[[ EXCERPTED RECORDS, beginning ]]

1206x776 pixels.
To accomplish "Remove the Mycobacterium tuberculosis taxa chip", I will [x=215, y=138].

[[ EXCERPTED RECORDS, end ]]
[[ EXCERPTED RECORDS, beginning ]]

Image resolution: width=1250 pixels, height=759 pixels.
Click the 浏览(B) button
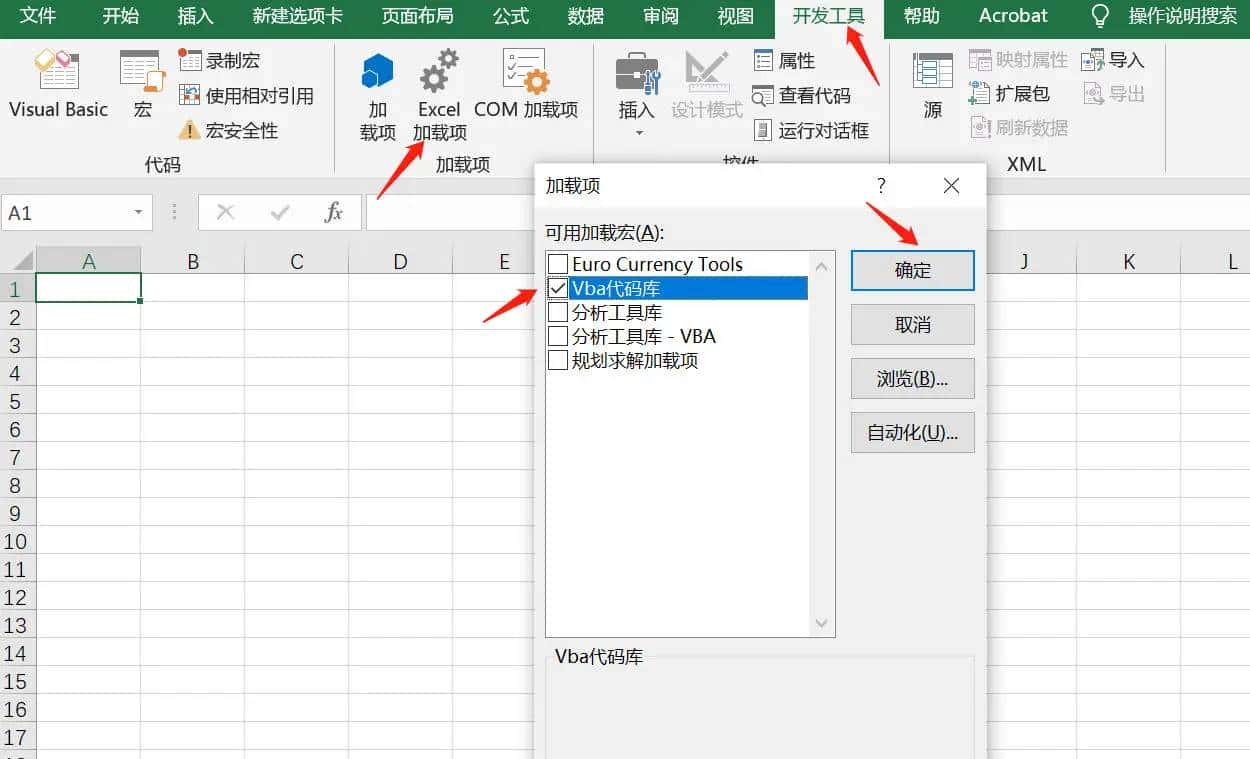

[[ EXCERPTED RECORDS, end ]]
[[ EXCERPTED RECORDS, beginning ]]

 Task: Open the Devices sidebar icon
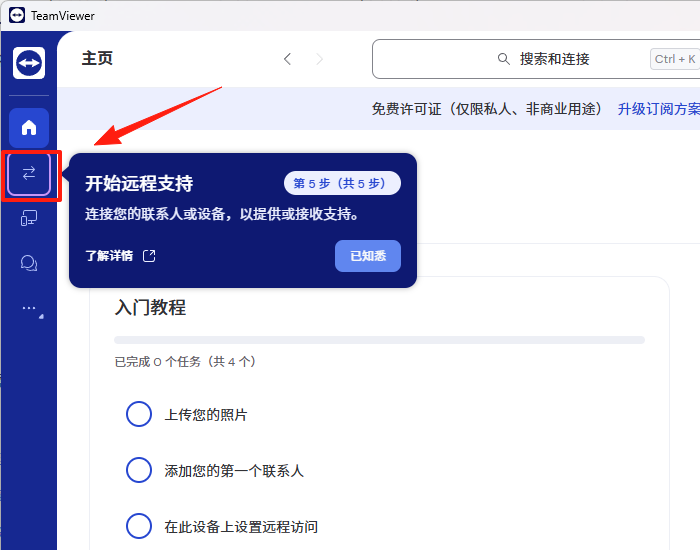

[[ EXCERPTED RECORDS, end ]]

*EXERCISE INSTRUCTIONS:* Within the listing above, each line containing "pixels" is counted once; report the total and nothing else.

*SOLUTION FOR THIS EXERCISE:* 2